## Reading passage

SINGIN’ IN THE RAIN

SINGIN’ IN THE RAIN

(directors: Stanley Donen/Gene Kelly; screenwriters: Betty Comden & Adolph Green; cinematographer: Harold Rosson editor: Adrienne Fazan; music: Nacio Herb Brown, Lennie Hayton; cast: Gene Kelly (Don Lockwood), Donald O’Connor (Cosmo Brown), Debbie Reynolds (Kathy Selden), Jean Hagen (Lina Lamont), Millard Mitchell (R. F. Simpson), Douglas Fowley (Dexter), Rita Moreno (Zelda), Cyd Charisse (Dancer in the Fantasy Sequence), Kathleen Freeman (Phoebe Dinsmore, Diction Coach), Madge Blake (Dora Bailey); Runtime: 102; MPAA Rating: G; producer: Arthur Freed; MGM; 1952)

“Mandatory viewing for even the casual moviegoer.”

Reviewed by Dennis Schwartz

The best Hollywood musical of all time, or at least the most popular and the most colorfully shot and one of the most free-spirited fun films that was an original and not taken from the stage. It’s co-directed by Stanley Donen and Gene Kelly, with the latter doing the dance numbers and starring. Gene acted like a real trouper doing his best musical numbers despite a heavy cold. It’s written with tender loving care by the capable Betty Comden and Adolph Green team, who bring their insider’s knowledge of the Hollywood community in a playful way. The many grand musical numbers adapted as nostalgia pieces from the 1920s and 1930s were written by Arthur Freed and Nacio Herb Brown, who worked on the music for MGMs first all-talking musical film. The songs include “Singin’ in the Rain,” “Make ‘Em Laugh,” “Broadway Melody,””You Are My Lucky Star,” “You Were Meant for Me,” “Moses Supposes” and “All I Do Is Dream of You.” Though the Arthur Freed song “Make ‘Em Laugh” is a rip-off from Cole Porter’s “Be A Clown” used in The Pirate.

“Singin’ In The Rain” is mandatory viewing for even the casual moviegoer. The plot revolves around a famous actress and her inability to adjust from “silent” to “talkie” pictures. But the plot doesn’t matter, it is really the energetic song and dance numbers that count the most. The 39-year-old Gene whoops it up in the rain. Future star, the talented 26-year-old Donald O’Connor plays second banana to Gene and distinguishes himself by contorting his face and body in comical gestures that play along with the music. The all-American cutey pie Debbie Reynolds is pressed into watching that her dance steps are exactly executed, as perfectionist choreographer Gene is very demanding of all the dancers. While Jean Hagen as the ditsy vulgarian silent screen star with the abrasive squeaky voice and heavy Brooklyn accent, who in the film has her singing voice dubbed by Debbie; ironically, in reality, Hagen dubs the singing voice for her.

Collected data
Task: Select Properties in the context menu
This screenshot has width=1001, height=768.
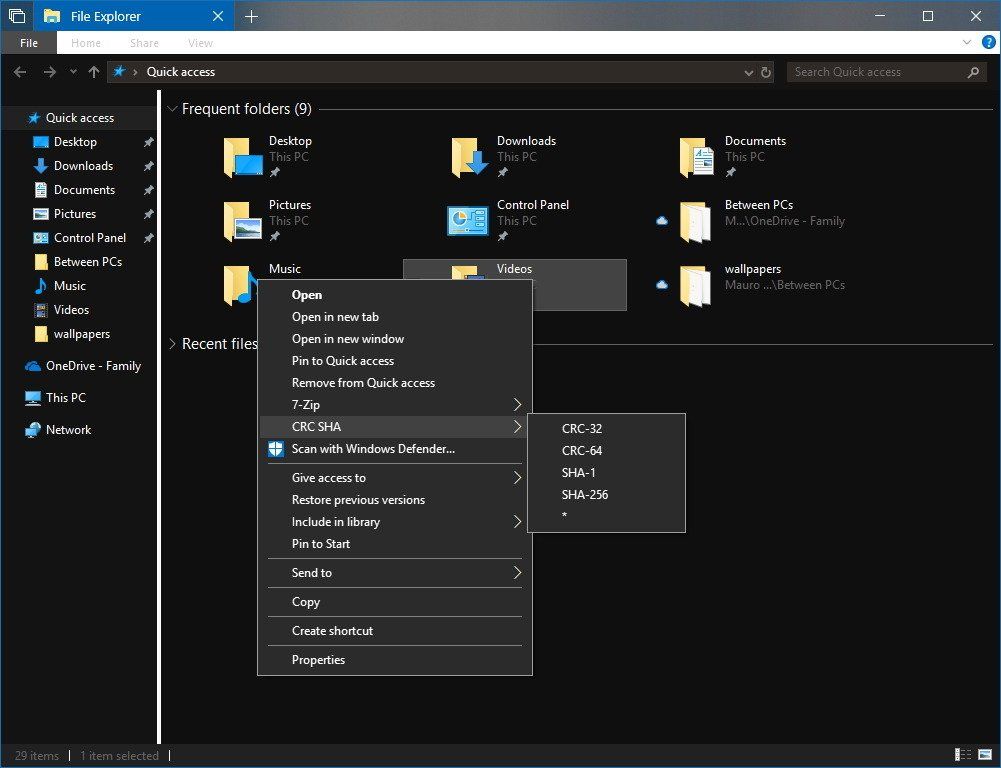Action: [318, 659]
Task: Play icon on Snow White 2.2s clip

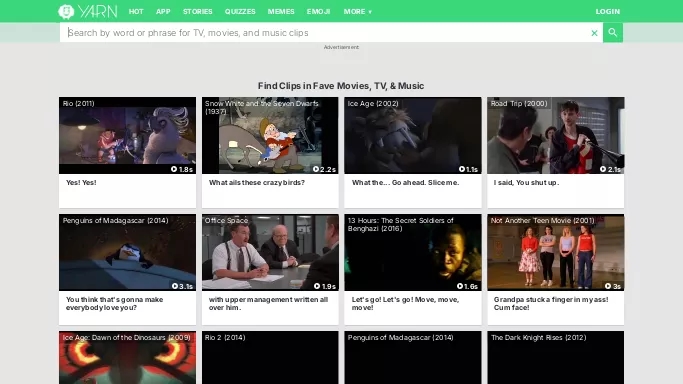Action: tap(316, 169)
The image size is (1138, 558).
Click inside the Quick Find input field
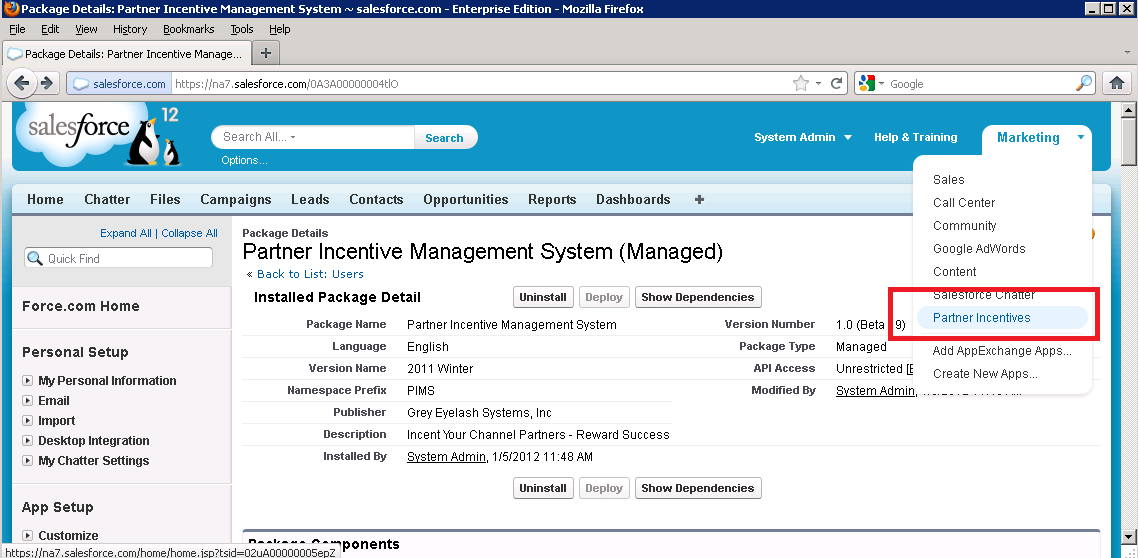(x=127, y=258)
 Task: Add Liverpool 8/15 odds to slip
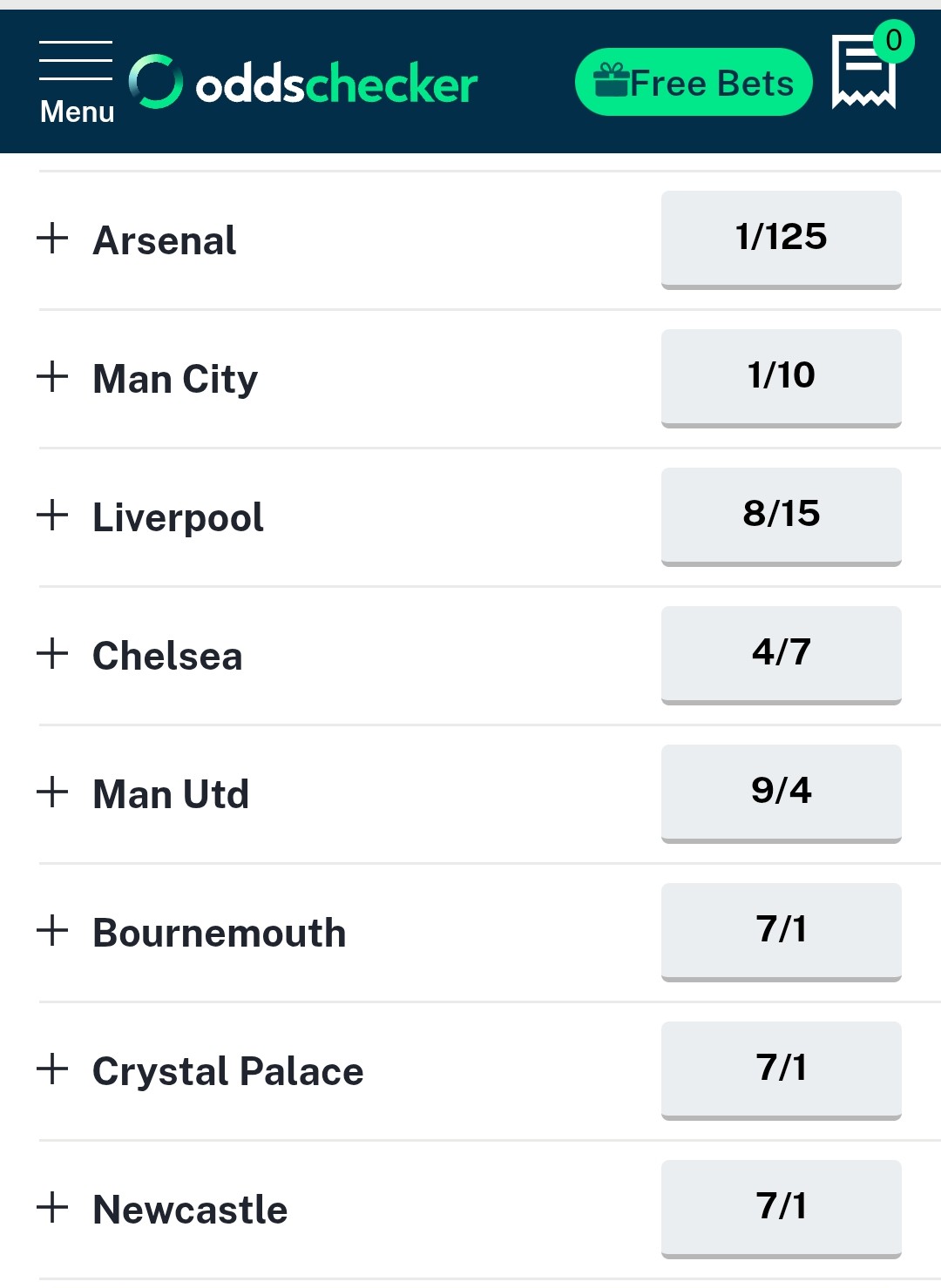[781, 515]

## Actions to take
1. According to the review, what illness did Gene Kelly have while doing his musical numbers?
2. Copy the part of the film review from "(directors: Stanley Donen/Gene" to "Freed; MGM; 1952)", word for word.

## Solved problems
1. He had a heavy cold.

2.
(directors: Stanley Donen/Gene Kelly; screenwriters: Betty Comden & Adolph Green; cinematographer: Harold Rosson editor: Adrienne Fazan; music: Nacio Herb Brown, Lennie Hayton; cast: Gene Kelly (Don Lockwood), Donald O’Connor (Cosmo Brown), Debbie Reynolds (Kathy Selden), Jean Hagen (Lina Lamont), Millard Mitchell (R. F. Simpson), Douglas Fowley (Dexter), Rita Moreno (Zelda), Cyd Charisse (Dancer in the Fantasy Sequence), Kathleen Freeman (Phoebe Dinsmore, Diction Coach), Madge Blake (Dora Bailey); Runtime: 102; MPAA Rating: G; producer: Arthur Freed; MGM; 1952)